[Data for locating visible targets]
* start *
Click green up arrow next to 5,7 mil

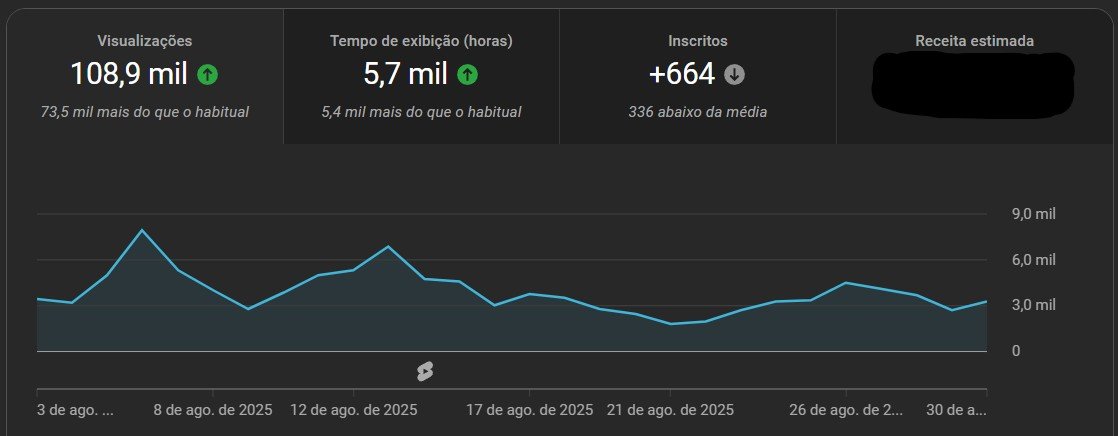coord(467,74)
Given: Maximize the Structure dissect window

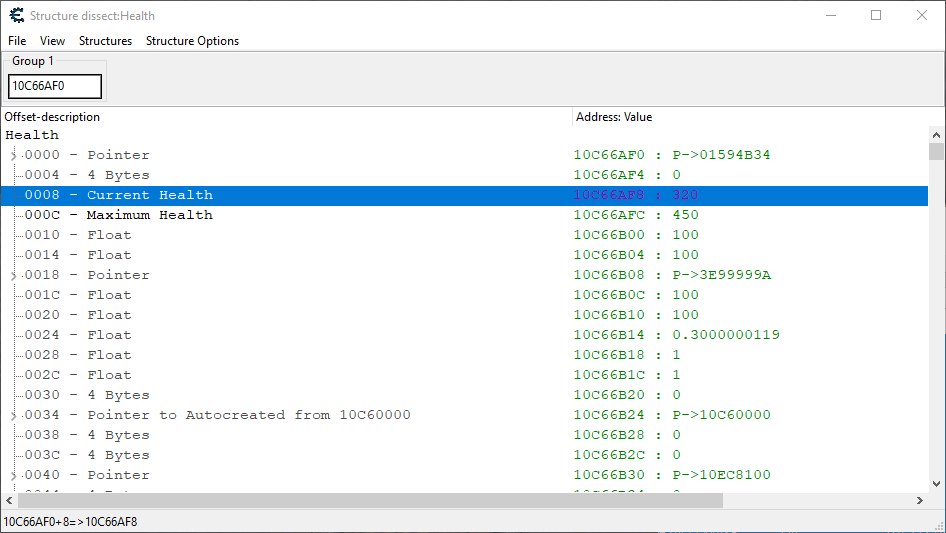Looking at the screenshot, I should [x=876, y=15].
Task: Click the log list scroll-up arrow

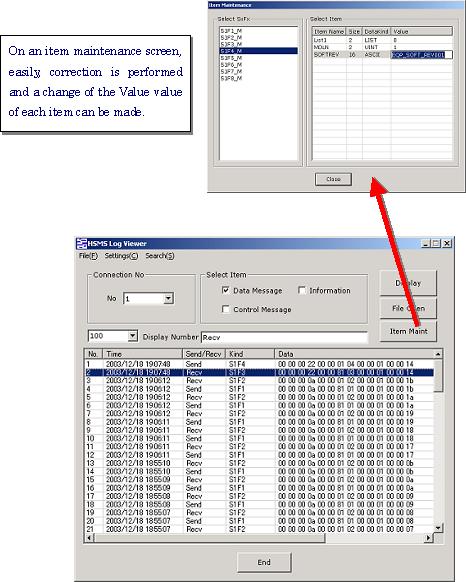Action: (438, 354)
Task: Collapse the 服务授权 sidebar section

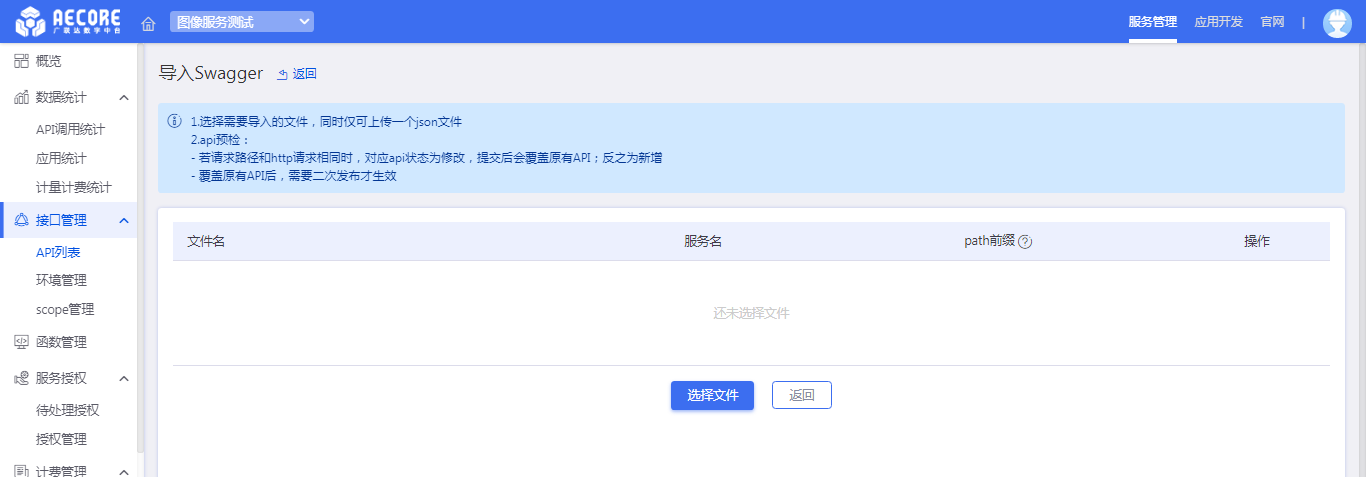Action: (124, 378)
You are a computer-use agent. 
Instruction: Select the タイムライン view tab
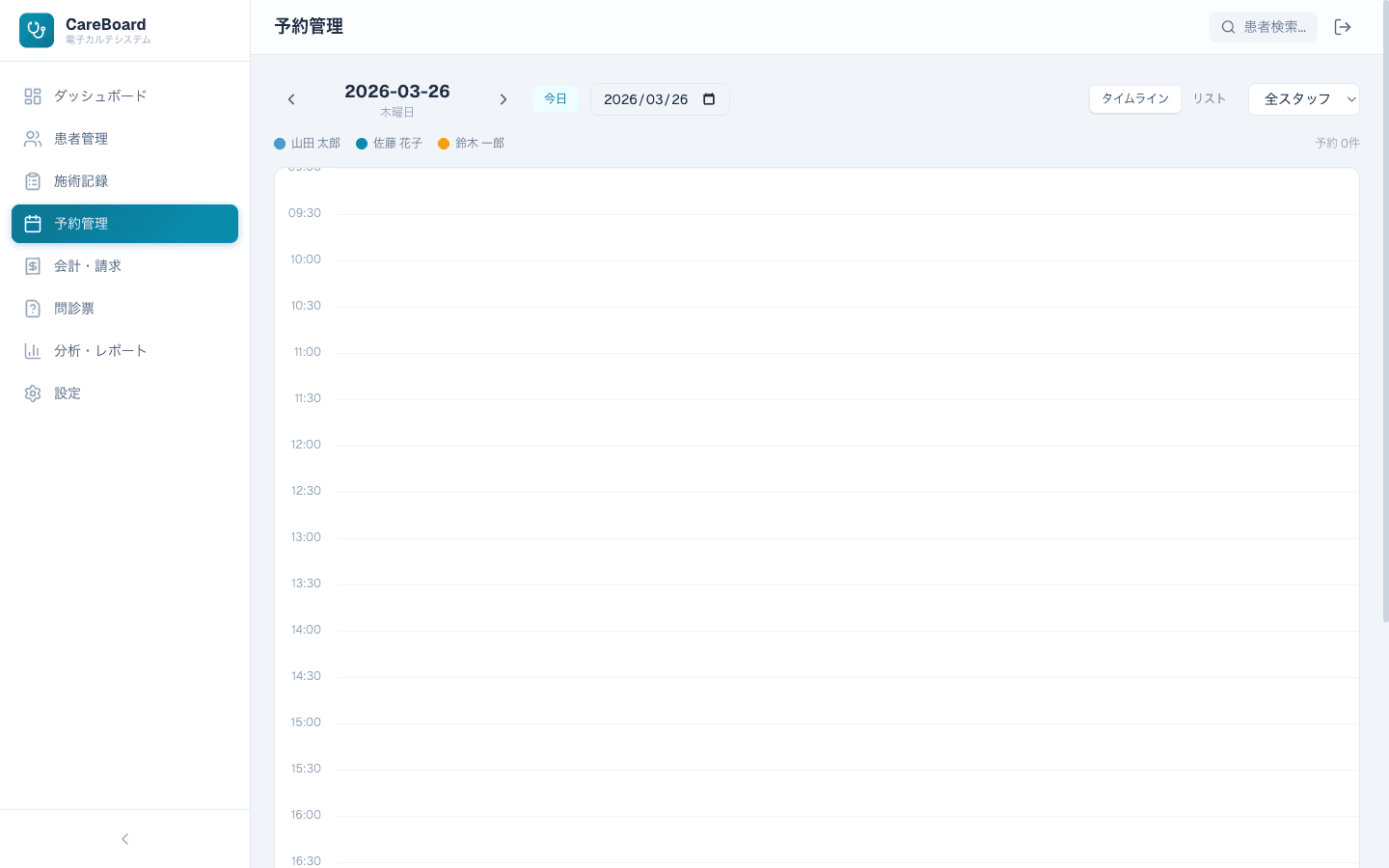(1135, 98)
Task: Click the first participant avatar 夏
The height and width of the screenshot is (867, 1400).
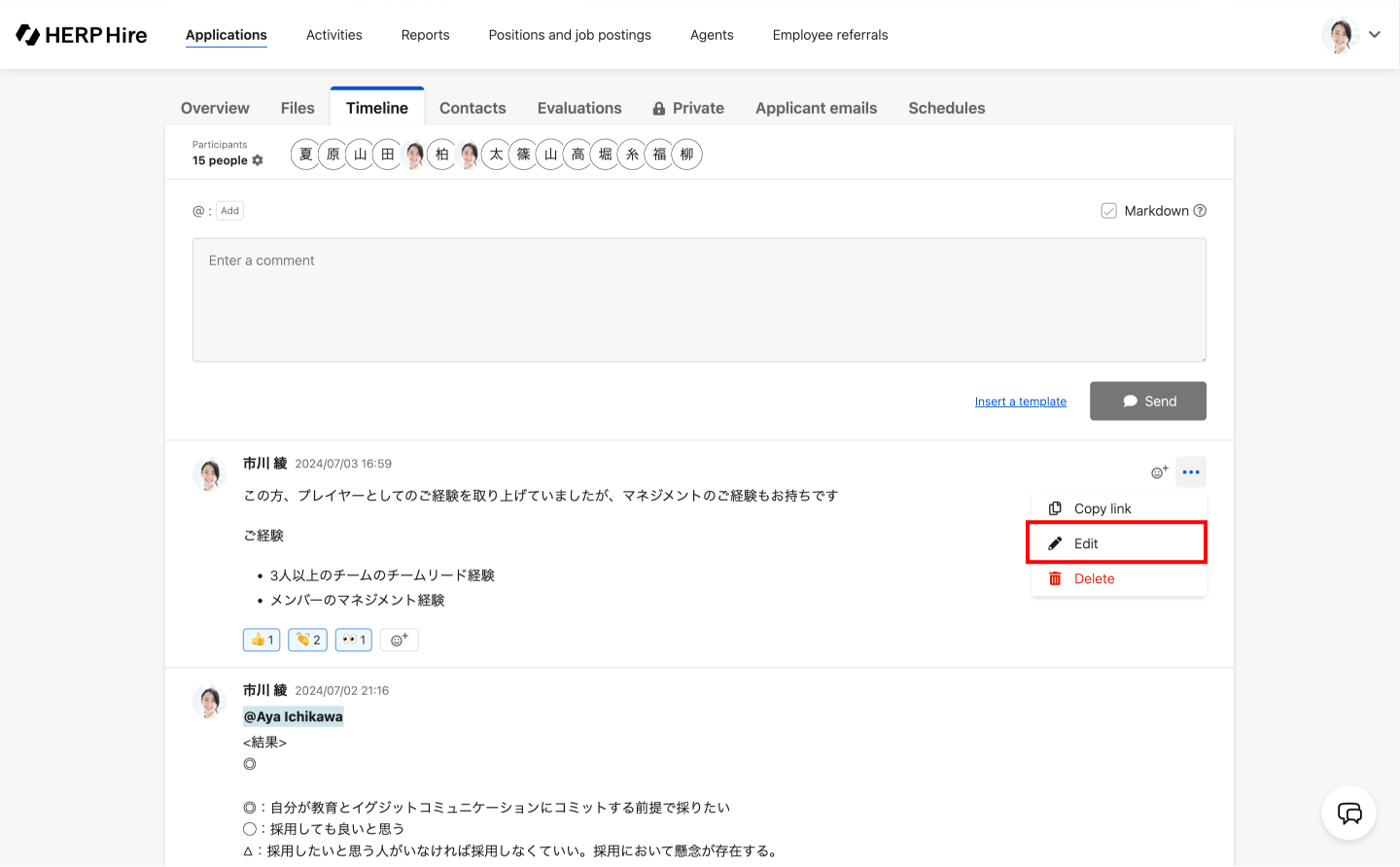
* end *
▸ Exercise task: Reproduce every one of the lines above word for word, leaving out the pictures.

▸ Problem solution:
Click green up arrow next to 5,7 mil

coord(467,74)
Given: Maximize the Structure dissect window

Looking at the screenshot, I should [x=876, y=15].
Task: Click the log list scroll-up arrow

Action: (438, 354)
Task: Collapse the 服务授权 sidebar section

Action: (124, 378)
You are a computer-use agent. 
Instruction: Select the タイムライン view tab
(1135, 98)
Task: Click the first participant avatar 夏
The height and width of the screenshot is (867, 1400).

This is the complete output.